Number of units per layer: The units in a layer must hold the information for the transformation that a layer performs. For the first layer, this is driven by the number of features. In subsequent layers, the number of units depends on the choice of expanding or contracting the representation from the previous layer. Try to minimize the information loss between layers. We tried unit values in the range
[8, 16, 32, 64]
, and 32/64 units worked well.Dropout rate: Dropout layers are used in the model for regularization. They define the fraction of input to drop as a precaution for overfitting. Recommended range: 0.2–0.5.

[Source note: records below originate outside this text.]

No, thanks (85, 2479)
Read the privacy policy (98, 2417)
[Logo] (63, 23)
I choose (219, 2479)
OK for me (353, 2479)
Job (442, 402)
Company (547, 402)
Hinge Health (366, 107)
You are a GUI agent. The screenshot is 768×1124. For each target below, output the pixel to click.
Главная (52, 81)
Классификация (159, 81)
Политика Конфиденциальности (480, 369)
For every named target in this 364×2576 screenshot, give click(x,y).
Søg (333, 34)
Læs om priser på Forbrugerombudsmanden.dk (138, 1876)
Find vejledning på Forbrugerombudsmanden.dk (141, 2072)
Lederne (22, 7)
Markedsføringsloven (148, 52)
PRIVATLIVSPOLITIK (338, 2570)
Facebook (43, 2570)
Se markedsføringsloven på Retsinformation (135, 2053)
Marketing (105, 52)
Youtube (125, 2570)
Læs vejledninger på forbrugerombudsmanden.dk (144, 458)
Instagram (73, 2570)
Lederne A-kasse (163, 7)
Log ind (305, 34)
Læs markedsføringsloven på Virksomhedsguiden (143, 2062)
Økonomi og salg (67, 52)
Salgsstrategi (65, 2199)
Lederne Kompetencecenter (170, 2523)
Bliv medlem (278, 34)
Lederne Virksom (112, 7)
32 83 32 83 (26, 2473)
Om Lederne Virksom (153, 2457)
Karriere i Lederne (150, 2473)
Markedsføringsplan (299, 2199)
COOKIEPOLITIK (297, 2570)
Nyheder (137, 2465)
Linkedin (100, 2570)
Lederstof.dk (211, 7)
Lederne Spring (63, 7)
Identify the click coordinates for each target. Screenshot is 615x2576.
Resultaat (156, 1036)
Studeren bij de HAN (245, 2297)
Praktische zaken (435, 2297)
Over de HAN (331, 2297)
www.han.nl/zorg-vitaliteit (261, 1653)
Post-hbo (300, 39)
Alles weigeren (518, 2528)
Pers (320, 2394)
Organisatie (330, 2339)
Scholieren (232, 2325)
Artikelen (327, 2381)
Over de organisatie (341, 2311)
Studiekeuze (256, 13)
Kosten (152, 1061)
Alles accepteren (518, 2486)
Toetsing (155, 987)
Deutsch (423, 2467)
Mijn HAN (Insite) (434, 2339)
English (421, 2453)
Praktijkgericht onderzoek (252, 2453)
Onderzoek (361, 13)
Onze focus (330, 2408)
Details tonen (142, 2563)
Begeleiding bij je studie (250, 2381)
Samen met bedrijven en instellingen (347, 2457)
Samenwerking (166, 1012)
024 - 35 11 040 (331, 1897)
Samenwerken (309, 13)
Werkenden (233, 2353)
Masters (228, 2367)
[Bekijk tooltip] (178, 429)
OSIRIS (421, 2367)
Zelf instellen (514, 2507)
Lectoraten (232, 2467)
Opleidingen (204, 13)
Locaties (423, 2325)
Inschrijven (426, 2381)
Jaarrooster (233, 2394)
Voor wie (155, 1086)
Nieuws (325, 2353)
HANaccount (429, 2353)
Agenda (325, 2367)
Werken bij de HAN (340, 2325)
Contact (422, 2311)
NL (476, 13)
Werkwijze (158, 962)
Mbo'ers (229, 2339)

Learning rate: This is the rate at which the neural network weights change between iterations. A large learning rate may cause large swings in the weights, and we may never find their optimal values. A low learning rate is good, but the model will take more iterations to converge. It is a good idea to start low, say at 1e-4. If the training is very slow, increase this value. If your model is not learning, try decreasing learning rate.
There are couple of additional hyperparameters we tuned that are specific to our sepCNN model:
Kernel size: The size of the convolution window. Recommended values: 3 or 5.
Embedding dimensions: The number of dimensions we want to use to represent word embeddings—i.e., the size of each word vector. Recommended values: 50–300. In our experiments, we used GloVe embeddings with 200 dimensions with a pre- trained embedding layer.
Play around with these hyperparameters and see what works best. Once you have chosen the best-performing hyperparameters for your use case, your model is ready to be deployed.